Ihr Berichterstatter ist der Auffassung, dass dies geklärt und die Begriffsbestimmung enger gefasst werden müsste. Obwohl im Allgemeinen eine größere Beteiligung als Eigentümer die Möglichkeit erleichtert, präferenzielle Bedingungen zu erhalten, könnte es schwer sein, einen Schwellenwert zu bestimmen, ab dem das Risiko der Diskriminierung zu erwarten sein könnte.(6)

Im Lichte dessen empfiehlt ihr Berichterstatter dem Ausschuss kein Verbot oder Schwellenwert für die Beteiligung von Luftfahrtunternehmen am CRS – Kapital festzulegen, sondern eher eine unvermeidliche Bedingung zu stellen: Jede Kapitalinvestition in ein CRS durch ein Luftfahrtunternehmen sollte zur Anwendung von Artikel 10 führen. Das bedeutet, dass Mutterunternehmen eines CRS den anderen CRS die gleichen Informationen zur Verfügung stellen müssen wie ihrem eigenen CRS. Dadurch kommt es zum Schutz vor Diskriminierungen und Missbrauch von beherrschenden Stellungen durch Mutterunternehmen gegenüber in der Luftfahrt- oder im Schienenverkehrsunternehmen ohne Eigentumsanteile an CRS.
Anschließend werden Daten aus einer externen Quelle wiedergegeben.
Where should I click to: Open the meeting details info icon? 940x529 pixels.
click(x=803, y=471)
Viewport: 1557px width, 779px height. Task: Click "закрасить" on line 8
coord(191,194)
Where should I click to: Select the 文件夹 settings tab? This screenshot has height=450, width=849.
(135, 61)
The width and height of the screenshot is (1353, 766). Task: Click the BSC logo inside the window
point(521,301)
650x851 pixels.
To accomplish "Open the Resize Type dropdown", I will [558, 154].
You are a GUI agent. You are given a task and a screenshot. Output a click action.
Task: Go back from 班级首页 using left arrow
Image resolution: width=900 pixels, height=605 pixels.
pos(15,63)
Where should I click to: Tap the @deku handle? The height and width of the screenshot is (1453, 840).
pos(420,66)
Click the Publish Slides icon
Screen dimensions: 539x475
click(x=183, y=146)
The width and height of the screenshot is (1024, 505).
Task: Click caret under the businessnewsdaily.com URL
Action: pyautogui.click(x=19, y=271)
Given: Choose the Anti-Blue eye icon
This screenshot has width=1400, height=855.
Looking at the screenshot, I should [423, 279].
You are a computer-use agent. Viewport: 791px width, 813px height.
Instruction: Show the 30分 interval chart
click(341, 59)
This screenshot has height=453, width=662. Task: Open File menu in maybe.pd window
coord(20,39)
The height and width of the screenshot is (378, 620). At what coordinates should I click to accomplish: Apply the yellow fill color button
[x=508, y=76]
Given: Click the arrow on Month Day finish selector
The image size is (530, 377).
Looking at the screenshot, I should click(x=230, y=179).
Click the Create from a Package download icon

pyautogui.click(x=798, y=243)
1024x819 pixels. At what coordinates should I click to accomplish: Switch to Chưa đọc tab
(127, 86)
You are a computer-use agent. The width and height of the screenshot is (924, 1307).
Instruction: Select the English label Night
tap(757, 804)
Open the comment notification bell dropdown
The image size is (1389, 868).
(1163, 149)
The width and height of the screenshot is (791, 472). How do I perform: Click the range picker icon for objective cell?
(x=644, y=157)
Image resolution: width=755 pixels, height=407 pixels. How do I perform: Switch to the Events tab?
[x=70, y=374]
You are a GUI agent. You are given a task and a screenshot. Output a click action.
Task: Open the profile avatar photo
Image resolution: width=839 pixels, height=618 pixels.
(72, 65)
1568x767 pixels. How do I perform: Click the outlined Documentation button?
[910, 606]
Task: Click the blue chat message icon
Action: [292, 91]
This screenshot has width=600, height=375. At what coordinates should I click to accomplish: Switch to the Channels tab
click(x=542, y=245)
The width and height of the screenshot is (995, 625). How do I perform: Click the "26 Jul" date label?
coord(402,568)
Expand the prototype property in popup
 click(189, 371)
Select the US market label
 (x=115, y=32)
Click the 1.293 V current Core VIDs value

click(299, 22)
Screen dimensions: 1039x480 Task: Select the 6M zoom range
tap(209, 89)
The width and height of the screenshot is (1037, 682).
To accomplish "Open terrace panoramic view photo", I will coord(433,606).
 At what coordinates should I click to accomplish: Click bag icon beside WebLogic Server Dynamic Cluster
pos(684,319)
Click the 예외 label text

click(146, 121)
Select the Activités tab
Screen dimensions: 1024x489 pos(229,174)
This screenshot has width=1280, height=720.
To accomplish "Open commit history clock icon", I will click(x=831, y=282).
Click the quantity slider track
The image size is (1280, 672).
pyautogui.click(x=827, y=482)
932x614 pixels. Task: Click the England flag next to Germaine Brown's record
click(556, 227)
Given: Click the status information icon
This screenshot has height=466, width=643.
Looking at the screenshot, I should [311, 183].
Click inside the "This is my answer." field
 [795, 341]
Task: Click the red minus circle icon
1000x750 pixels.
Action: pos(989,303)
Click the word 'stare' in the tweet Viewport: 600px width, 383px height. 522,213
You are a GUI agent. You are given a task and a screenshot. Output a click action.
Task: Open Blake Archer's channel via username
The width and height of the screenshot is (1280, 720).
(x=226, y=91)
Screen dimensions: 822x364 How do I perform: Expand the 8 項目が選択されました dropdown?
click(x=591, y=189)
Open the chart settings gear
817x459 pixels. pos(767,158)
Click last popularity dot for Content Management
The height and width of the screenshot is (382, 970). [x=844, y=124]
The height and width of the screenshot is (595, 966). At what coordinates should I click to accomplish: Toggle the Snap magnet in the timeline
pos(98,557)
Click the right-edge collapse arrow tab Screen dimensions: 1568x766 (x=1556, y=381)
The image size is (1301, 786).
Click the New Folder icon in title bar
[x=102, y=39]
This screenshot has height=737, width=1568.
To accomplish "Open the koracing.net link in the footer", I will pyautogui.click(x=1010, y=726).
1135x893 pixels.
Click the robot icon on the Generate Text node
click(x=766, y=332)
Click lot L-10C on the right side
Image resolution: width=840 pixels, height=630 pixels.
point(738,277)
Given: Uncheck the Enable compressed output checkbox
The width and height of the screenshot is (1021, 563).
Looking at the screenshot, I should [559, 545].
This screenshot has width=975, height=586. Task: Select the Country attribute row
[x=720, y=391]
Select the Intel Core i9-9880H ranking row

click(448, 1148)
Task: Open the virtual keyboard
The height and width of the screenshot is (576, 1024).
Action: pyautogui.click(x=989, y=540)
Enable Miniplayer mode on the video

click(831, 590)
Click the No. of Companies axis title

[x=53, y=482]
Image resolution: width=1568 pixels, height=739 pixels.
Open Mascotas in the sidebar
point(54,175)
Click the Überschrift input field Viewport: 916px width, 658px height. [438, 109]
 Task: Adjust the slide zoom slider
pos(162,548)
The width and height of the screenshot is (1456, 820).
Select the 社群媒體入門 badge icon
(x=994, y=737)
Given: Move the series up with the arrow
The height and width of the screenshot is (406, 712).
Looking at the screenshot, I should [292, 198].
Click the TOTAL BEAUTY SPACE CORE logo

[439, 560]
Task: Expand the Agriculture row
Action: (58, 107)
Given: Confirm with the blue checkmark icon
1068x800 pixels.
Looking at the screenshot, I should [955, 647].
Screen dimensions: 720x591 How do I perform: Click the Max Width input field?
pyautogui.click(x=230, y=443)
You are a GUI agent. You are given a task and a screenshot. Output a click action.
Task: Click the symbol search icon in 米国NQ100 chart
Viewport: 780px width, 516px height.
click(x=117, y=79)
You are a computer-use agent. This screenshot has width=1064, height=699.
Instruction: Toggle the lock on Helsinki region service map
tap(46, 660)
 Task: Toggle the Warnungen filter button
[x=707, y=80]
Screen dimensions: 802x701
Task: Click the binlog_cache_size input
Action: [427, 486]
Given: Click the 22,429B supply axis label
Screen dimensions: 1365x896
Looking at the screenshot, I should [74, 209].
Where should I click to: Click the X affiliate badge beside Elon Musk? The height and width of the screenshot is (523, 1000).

Bezüglich der MIDT (Artikel 7) empfiehlt Ihr Berichterstatter einen Kompromiss, der eine Identifizierung von Reisebüros in MIDT erlaubt, wenn es ein entsprechendes Übereinkommen zwischen Reisbüros und CRS gibt. Ihr Berichterstatter schlägt eine Ausgleichsregelung vor, wobei die Bezahlung des Reisebüros für eine derartige Identifizierung als Gegenleistung angesehen wird.

Die obigen Vorschläge sollten unter dem Gesichtspunkt betrachtet werden, dass wir uns in einem Bereich mit mehreren beteiligten Akteuren befinden, im Wesentlichen Luftfahrt- und Schienenverkehrsunternehmen, CRS, Reisebüros und Verbraucher. Da die Kommission keine Bewertung ihrer Folgenabschätzung zu den MIDT vorgelegt hat, sollte die Überprüfung alle Elemente des Reisevertriebs einschließen. Jeder Beschluss zur Reglementierung eines Vertriebselements muss die Bedeutung und Folgen in anderen Bereichen berücksichtigen. Wenn beispielsweise die Identifizierung der Reisebüros in den MIDT, wie von der Kommission vorgeschlagen, beschränkt wird, kann das zu einer Monopolsituation bezüglich des Bestehens eines gleichwertigen Systems der Datenvermarktung von Luftfahrtunternehmen beispielsweise des IATA PaxIs führen.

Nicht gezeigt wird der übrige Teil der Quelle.